§ Collected data entries:
= Beginning of Section =

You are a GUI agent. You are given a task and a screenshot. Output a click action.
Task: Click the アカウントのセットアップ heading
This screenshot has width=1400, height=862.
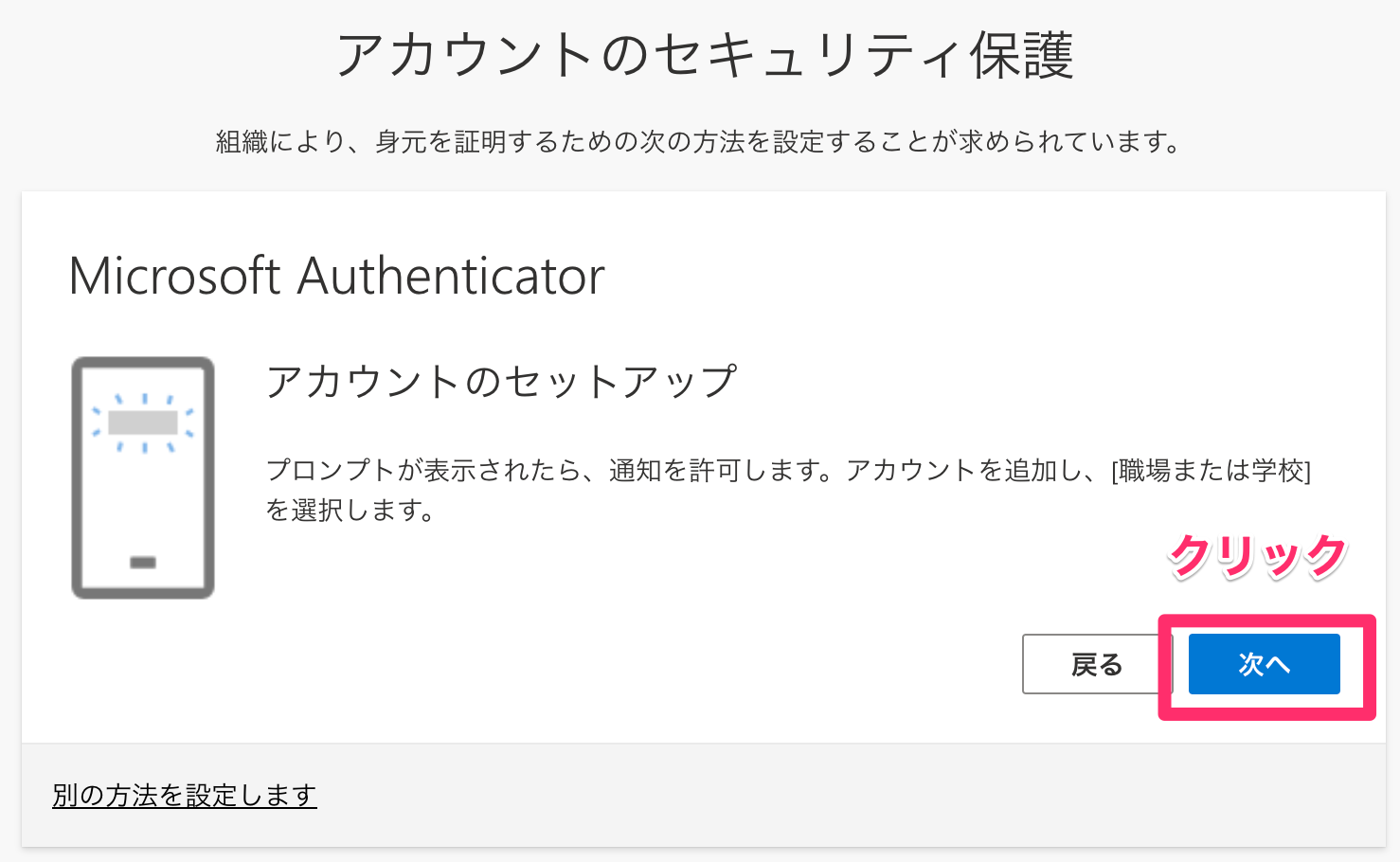pos(501,382)
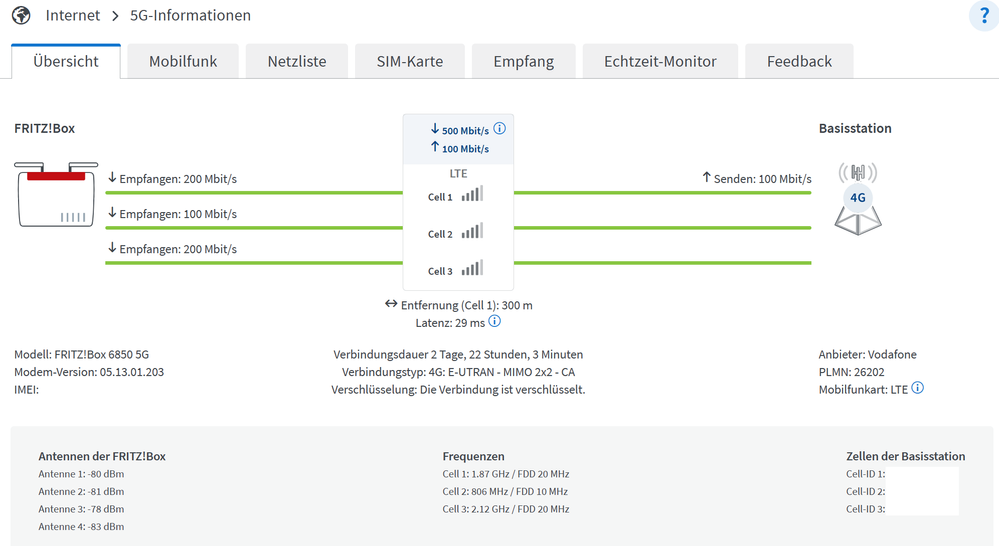Click Cell 2 signal strength bars

(472, 231)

= End of Section =

§ WHAT YOU NEED TO DO:
Repeat the data above word for word, without pictures.

§ ANSWER SPACE:
You are a GUI agent. You are given a task and a screenshot. Output a click action.
Task: Click the アカウントのセットアップ heading
This screenshot has width=1400, height=862.
pos(501,382)
Click Cell 2 signal strength bars

(472, 231)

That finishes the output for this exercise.